Norwood police Lt. Tom Williams Jr., an agency spokesman, said he would look into the allegations but could not immediately comment on the lawsuit. Court records show Snow, who doesn’t have a serious criminal record, was arrested on October 18 and booked on four cocaine charges stemming from an investigation by Norwood police over the summer. Snow was accused of being the drug dealer in surveillance videos that police took of controlled drug buys involving a confidential informant.
Snow was jailed and kept from his 10-year old son for 52 days on a $25,000 bond before his then-attorney, Erik Laursen, saw the footage and got a Norwood officer to accompany him to the jail to look at Snow. “(The officer) looked at me and said, `No, that’s not him,”‘ Laursen said. “I said, `Let’s go downstairs then, because he needs to get out.”‘
Story #2 SoCal Police Sic Dog on Sleeping Old Woman
San Bernardino Police sent a dog to viciously attack an 88-year-old woman as she slept in bed in her own home, the woman, Katharina Lambert, claims in court. Lambert sued San Bernardino, Police Chief Robert Handy and Officers J. Castro, S. Aranda and J. Echevarria, in Federal Court.

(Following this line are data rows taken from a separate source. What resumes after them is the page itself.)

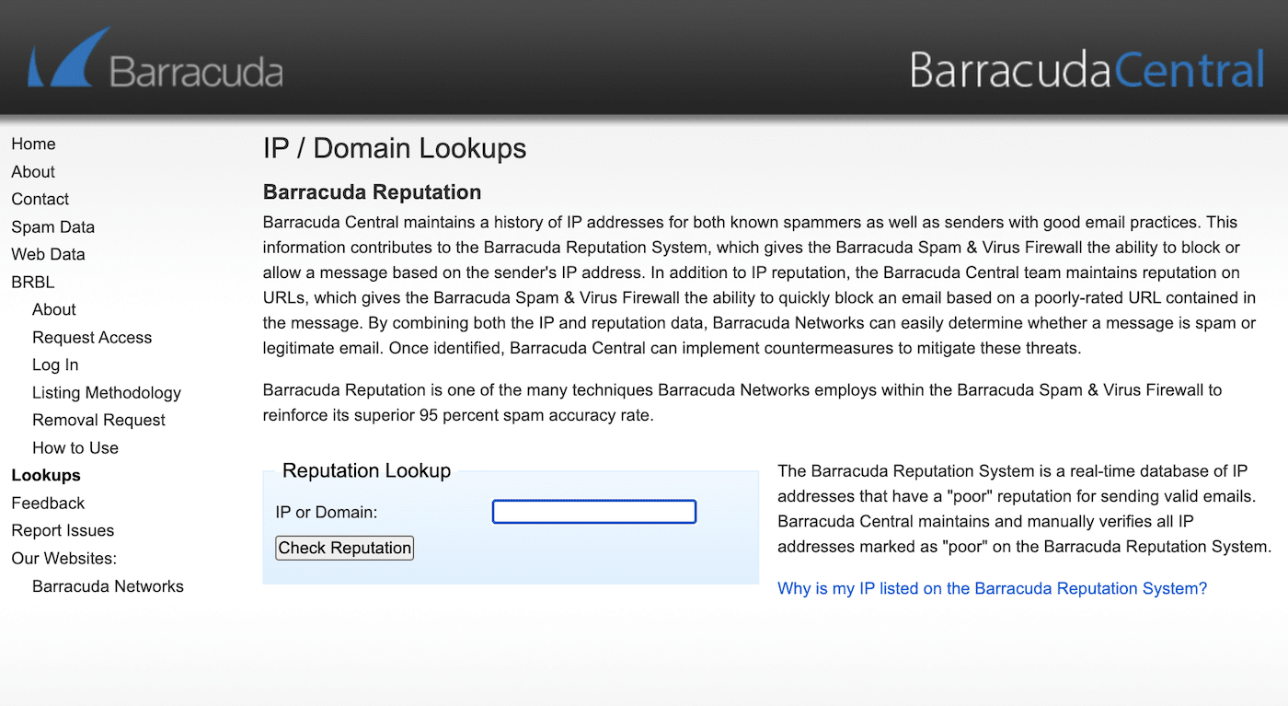Navigate to Spam Data
This screenshot has width=1288, height=706.
[52, 226]
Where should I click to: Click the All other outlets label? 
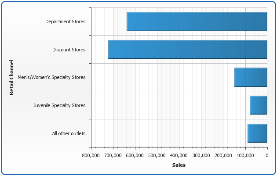coord(68,133)
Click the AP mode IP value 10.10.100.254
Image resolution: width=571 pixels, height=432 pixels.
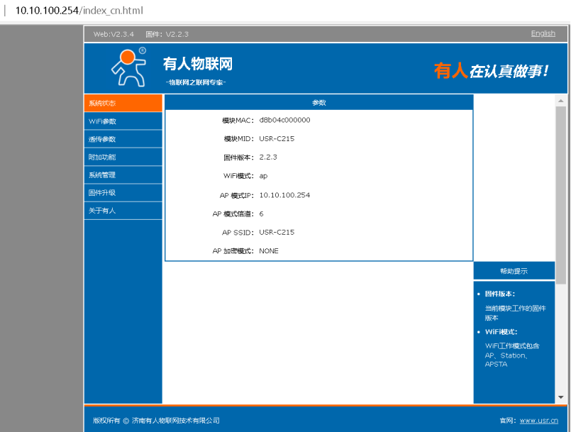point(284,195)
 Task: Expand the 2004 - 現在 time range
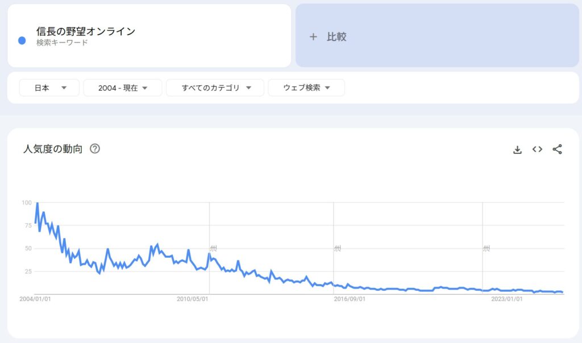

Lambert says the three officers entered her home at 11:30 p.m. on January 23, 2013, allegedly in response to a silent burglar alarm. Without warrant or any pressing circumstances, Echevarria entered with a police dog. Echevarria did not announce his entrance or warn that he was releasing a dog that might attack and bite. “Moreover, Echevarria knew, when he entered, that the dog was trained to bite hard, and to bite anywhere it could on a person’s body,” Lambert claims.
The dog entered her bedroom, where Lambert was “unarmed, dressed only in clothes for sleeping, lying in her bed, and presented no threat to anyone.” It “viciously attacked her, biting her on her arm and shoulder, waking her and causing serious injuries, including puncture wounds, severe bruising, and other physical injuries, as well as severe emotional distress. Echevarria had to physically remove the dog in order to get the dog to stop its relentless attack upon Ms. Lambert. Any medical care for Ms. Lambert was then unnecessarily delayed.”
The officers failed to take into account that Lambert has a severe hearing impairment, which the police department knew about, according to the complaint. Lambert blames the city and its police chief as well. She claims their officers are not properly disciplined and that the culture of the San Bernardino Police Department created the belief that “it is permissible to unlawfully enter a person’s home, deploy a police K-9 to attack innocent people, refuse to accommodate a disabled person, and delay prompt medical care.”
I hope you’ll take a moment to consider just what it is that you are paying for via taxation – and speak out against the corruption.